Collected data
+ + + + +

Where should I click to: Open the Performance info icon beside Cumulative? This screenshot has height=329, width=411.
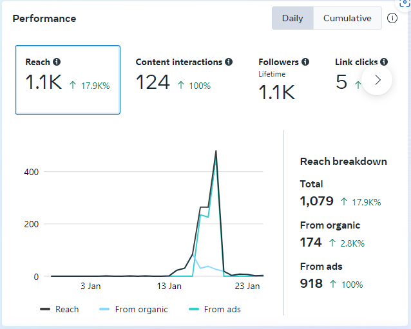click(392, 18)
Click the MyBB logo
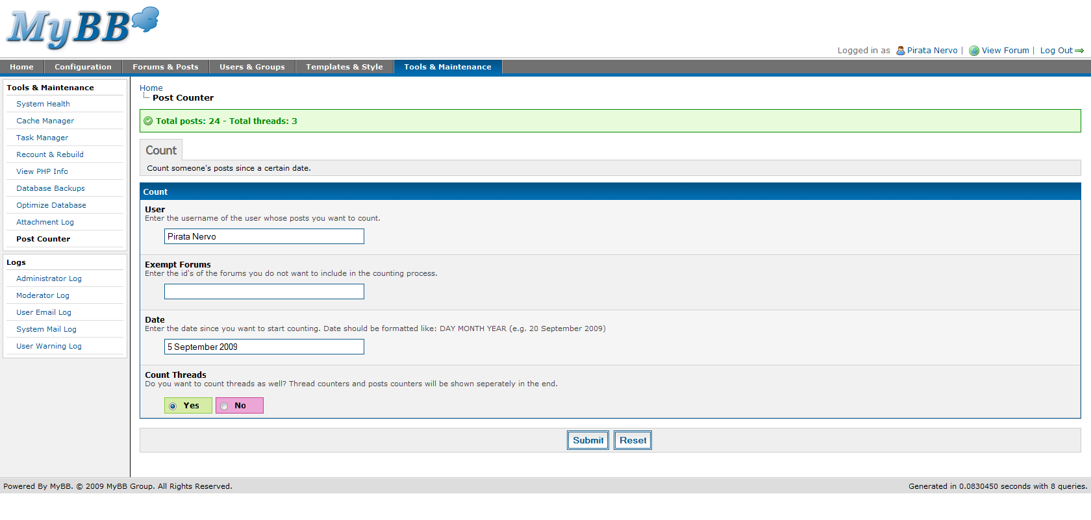 pos(82,28)
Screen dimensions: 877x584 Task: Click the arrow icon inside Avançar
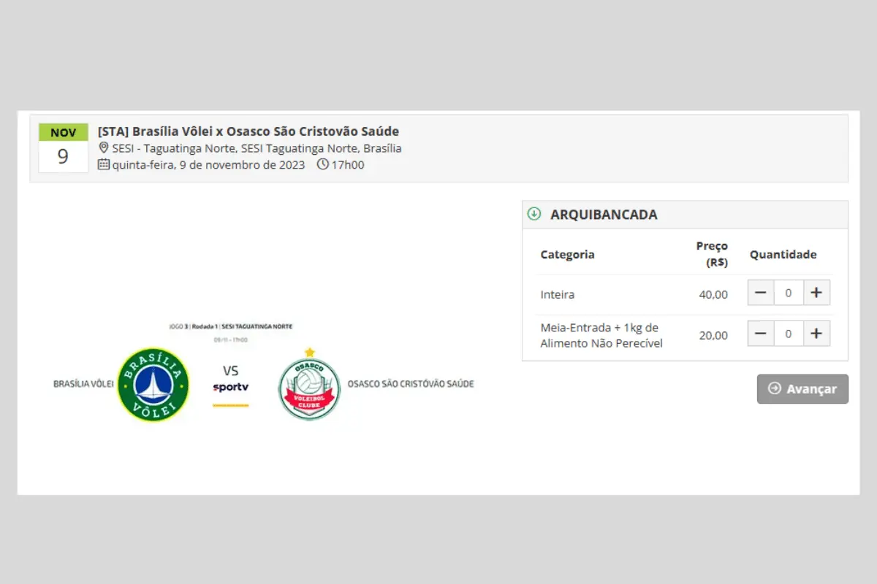point(775,388)
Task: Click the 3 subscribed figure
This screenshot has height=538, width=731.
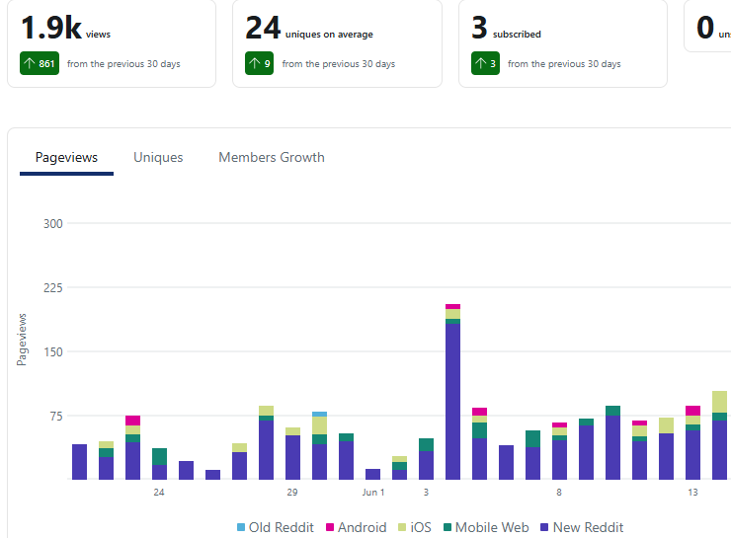Action: 506,29
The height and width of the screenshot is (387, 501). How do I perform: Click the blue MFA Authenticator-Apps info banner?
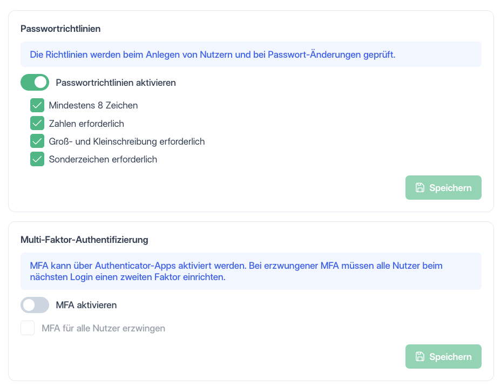click(251, 271)
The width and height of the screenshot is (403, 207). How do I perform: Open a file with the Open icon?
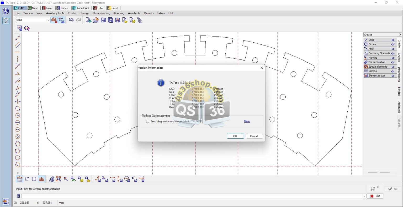click(96, 20)
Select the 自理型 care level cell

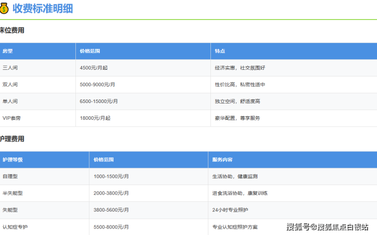click(x=10, y=176)
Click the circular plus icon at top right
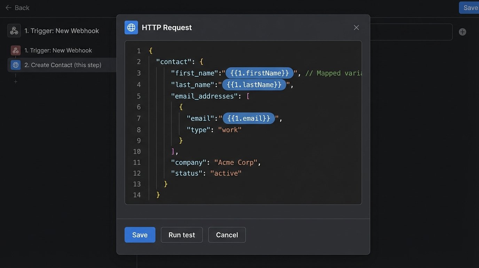This screenshot has width=479, height=268. [x=462, y=32]

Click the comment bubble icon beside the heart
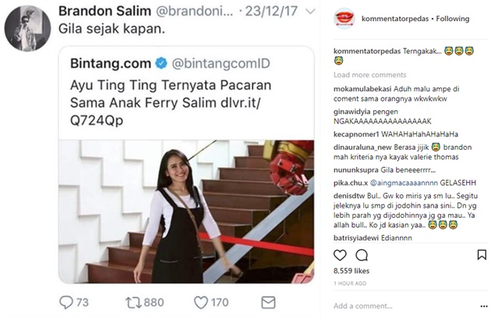point(362,255)
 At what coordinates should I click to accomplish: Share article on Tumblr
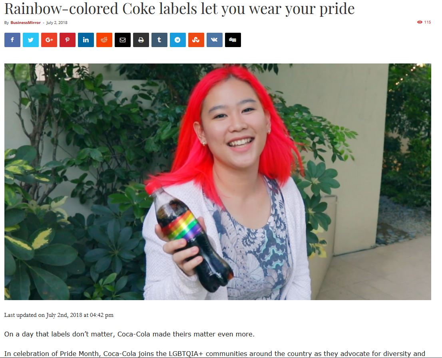point(159,40)
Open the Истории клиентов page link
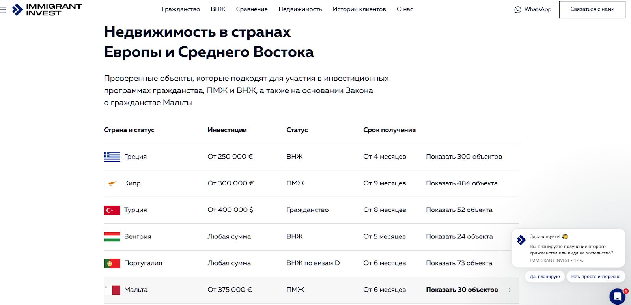 tap(359, 9)
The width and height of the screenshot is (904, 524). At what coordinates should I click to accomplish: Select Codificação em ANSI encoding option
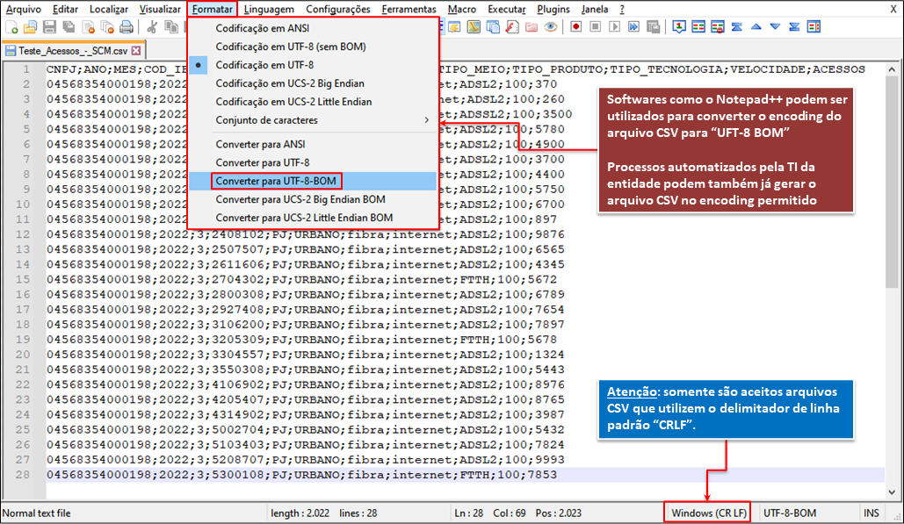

+ + + + +

Action item => Skipping any pictures, copy the line that holds "Select the 自理型 care level cell" and each line after it through the last line of the records, unchanged, and no other lines.

Task response =>
Select the 自理型 care level cell

click(x=10, y=176)
Click the circular plus icon at top right
This screenshot has width=479, height=268. [x=462, y=32]

Click the comment bubble icon beside the heart
point(362,255)
 At what coordinates should I click to accomplish: Share article on Tumblr
point(159,40)
Open the Истории клиентов page link
 tap(359, 9)
The width and height of the screenshot is (904, 524). At what coordinates should I click to accomplish: Select Codificação em ANSI encoding option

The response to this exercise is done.